Prove $n \cdot x = n * x$ in $\mathbb{R}$

Question

In general, if $(R, +, *)$ is a ring, then for all $i, j \in \mathbb{Z}$ and $r \in R$, $$(i \cdot r) * (j \cdot r) = (ij)*r \text,$$ where $i \cdot r$ denotes the $i$th power of $r$ as an element of $(R, +)$. A product of sums is a sum of products.

If the ring is $\mathbb{R}$, then there is an additional property that $$i \cdot r = i * r \text.$$ This makes sense: multiplication is iterated addition. $4 \cdot 3 = 3 + 3 + 3 + 3 = 4 * 3$. What is a rigorous proof of this property?

I expect this proof will require some construction of the real numbers; I don't have a preference for any particular construction. Or maybe this is true for any field.

Answer 1

I think this is an interesting question, and the Q&A here goes a long way to understanding it: In a ring, result of multiple (of "addition" operation) is not the same as result of multiplication, correct?

Essentially, for any ring with unity $(R, +_R, *)$ we can say that $$n\cdot x = n=\underbrace{x+_Rx+_R\cdots+_Rx}_{n\text{ times}}= n*x$$ so long as we identify that $n$ on the RHS is defined as $n \cdot 1$. The reason this is necessary is because the expression $n*x$ is only meaningful if $n$ is an element of the (arbitrary) ring (and the natural number $n$ is not necessarily an element of said ring).

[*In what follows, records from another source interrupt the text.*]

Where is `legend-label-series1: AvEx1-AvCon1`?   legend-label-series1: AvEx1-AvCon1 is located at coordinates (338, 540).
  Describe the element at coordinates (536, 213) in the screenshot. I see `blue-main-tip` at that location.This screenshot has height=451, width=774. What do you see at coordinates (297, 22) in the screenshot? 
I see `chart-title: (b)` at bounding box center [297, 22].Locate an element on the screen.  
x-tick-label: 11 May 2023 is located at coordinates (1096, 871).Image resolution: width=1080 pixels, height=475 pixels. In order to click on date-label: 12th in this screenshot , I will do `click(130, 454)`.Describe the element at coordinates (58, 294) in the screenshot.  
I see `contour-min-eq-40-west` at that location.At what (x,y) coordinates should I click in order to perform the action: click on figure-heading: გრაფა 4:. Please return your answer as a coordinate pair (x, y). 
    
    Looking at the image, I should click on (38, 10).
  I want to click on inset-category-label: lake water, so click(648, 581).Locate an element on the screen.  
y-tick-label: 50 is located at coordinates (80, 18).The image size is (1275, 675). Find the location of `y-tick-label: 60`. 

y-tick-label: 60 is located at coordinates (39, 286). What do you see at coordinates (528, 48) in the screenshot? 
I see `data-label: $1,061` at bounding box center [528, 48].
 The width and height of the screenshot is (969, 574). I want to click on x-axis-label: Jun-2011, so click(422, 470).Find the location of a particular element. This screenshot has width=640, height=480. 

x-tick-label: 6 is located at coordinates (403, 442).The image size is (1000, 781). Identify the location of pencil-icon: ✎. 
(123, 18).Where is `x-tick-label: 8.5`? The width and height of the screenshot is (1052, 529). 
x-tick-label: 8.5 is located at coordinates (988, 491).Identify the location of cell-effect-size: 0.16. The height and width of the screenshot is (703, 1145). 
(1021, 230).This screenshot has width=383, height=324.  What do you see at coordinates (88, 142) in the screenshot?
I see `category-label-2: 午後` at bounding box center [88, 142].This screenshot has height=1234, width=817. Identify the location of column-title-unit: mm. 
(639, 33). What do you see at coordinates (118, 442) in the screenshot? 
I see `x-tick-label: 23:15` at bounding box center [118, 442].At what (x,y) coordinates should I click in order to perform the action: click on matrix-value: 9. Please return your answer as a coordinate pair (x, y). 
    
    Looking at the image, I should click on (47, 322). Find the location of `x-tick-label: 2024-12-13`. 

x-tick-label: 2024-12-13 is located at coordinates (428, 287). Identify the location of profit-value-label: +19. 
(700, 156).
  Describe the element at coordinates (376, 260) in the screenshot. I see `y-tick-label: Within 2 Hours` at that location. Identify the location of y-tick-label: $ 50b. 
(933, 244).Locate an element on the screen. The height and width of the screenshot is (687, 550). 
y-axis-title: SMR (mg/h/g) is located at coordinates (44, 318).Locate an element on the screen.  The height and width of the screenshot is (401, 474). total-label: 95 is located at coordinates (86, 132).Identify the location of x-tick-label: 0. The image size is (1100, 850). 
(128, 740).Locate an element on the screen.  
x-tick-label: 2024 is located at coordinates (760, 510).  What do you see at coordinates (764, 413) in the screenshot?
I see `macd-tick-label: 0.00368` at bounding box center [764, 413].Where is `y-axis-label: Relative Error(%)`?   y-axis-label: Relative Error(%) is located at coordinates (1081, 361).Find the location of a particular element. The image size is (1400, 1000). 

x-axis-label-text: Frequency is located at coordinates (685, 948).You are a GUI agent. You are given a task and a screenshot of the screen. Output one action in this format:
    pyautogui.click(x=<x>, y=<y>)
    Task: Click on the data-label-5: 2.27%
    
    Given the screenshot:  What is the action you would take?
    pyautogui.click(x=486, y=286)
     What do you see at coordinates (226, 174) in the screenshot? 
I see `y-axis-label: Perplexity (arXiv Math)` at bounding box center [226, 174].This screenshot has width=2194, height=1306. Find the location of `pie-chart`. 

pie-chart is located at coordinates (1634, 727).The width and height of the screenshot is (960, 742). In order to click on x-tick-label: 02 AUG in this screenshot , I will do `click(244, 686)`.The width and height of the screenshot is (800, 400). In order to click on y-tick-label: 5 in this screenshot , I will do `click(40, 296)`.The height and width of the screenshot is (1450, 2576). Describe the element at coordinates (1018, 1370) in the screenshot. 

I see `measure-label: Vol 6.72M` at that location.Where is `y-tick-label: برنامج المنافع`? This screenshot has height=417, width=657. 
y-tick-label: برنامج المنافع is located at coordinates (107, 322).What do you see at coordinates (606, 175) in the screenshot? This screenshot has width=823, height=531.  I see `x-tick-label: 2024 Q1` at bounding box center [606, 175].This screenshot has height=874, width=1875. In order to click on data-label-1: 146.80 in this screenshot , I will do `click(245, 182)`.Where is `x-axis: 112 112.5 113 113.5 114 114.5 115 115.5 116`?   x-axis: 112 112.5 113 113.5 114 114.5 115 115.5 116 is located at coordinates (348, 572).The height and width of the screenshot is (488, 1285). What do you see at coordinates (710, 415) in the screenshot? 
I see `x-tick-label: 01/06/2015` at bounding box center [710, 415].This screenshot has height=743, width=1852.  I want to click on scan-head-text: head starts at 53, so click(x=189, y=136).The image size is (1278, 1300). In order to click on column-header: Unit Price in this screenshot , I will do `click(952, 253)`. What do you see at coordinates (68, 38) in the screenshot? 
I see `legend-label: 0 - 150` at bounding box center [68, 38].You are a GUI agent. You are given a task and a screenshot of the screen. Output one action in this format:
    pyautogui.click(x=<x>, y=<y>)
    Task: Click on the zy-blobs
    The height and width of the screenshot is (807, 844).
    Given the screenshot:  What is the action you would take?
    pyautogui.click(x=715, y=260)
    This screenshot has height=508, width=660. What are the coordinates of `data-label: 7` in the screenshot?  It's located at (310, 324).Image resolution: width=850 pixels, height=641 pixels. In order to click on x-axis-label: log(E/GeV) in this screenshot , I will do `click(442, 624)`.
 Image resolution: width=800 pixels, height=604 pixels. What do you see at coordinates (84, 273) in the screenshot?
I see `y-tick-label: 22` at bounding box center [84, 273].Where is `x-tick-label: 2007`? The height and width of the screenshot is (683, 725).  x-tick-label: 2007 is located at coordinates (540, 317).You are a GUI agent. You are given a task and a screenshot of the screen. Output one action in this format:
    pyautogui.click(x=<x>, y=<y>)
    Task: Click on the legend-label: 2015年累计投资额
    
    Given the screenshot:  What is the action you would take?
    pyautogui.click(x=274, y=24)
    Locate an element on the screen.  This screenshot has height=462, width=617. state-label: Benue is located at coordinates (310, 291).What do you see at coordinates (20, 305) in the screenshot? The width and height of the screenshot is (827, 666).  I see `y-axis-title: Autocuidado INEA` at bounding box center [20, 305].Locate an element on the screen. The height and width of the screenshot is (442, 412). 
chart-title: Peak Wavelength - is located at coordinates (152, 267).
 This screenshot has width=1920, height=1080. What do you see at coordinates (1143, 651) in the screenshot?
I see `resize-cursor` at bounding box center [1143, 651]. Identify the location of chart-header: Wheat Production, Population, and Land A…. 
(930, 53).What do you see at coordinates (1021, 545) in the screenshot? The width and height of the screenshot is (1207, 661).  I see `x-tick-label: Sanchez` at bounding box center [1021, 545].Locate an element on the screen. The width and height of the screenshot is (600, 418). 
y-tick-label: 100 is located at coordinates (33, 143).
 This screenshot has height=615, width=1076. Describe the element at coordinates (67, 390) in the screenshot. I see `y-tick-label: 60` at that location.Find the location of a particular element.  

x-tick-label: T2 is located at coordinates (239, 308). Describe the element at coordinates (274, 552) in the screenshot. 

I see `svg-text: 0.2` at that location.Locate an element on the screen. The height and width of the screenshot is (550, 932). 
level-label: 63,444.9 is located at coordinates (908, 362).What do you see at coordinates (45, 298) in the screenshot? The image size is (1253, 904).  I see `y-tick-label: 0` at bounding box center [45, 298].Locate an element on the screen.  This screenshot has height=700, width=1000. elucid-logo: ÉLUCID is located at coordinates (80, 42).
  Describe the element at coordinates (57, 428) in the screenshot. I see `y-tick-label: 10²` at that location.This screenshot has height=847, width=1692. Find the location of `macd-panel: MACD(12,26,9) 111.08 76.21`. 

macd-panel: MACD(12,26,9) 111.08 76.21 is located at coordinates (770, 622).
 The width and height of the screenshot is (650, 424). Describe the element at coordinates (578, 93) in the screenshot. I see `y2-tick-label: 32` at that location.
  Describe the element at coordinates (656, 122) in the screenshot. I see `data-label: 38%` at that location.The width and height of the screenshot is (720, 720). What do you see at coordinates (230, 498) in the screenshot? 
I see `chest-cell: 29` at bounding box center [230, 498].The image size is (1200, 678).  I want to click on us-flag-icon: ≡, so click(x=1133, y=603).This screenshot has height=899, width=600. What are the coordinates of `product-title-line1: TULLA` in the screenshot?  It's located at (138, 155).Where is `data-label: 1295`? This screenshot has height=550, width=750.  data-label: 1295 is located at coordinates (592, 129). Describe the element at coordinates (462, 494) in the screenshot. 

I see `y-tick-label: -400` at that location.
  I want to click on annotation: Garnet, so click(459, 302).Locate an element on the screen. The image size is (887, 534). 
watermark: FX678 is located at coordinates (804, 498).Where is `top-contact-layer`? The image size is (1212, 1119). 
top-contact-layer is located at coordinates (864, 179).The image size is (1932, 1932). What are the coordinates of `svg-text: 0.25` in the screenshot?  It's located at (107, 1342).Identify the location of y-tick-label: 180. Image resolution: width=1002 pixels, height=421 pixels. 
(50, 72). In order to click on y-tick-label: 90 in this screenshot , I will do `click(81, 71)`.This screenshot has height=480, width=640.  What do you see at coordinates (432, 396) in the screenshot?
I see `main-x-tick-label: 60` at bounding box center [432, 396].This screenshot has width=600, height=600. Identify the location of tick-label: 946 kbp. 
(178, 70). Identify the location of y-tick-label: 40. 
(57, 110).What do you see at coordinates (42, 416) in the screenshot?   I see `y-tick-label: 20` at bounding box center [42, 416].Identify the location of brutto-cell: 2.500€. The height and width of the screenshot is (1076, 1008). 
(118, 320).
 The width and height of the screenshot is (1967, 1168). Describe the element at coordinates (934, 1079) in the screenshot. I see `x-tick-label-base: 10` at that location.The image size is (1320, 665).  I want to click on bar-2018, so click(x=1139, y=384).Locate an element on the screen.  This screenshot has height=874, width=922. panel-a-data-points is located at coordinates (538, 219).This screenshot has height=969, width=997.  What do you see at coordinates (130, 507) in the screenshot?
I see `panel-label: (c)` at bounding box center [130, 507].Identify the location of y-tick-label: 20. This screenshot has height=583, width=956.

So certainly for the field $\mathbb{R}$, this will hold. To prove this then, we have to prove that a natural number $n$, is equal to $n \cdot 1$, where we are now working in the field $\mathbb{R}$.

But in some systems, by its very definition $2 = 1+1$. Particularly, using Peano axioms you can show using successor functions (and then assigning the symbols $1,2,..$ etc to these objects) that $n = n \cdot 1$ will hold for any natural number $n$. Thus the formula holds for any natural number $n$.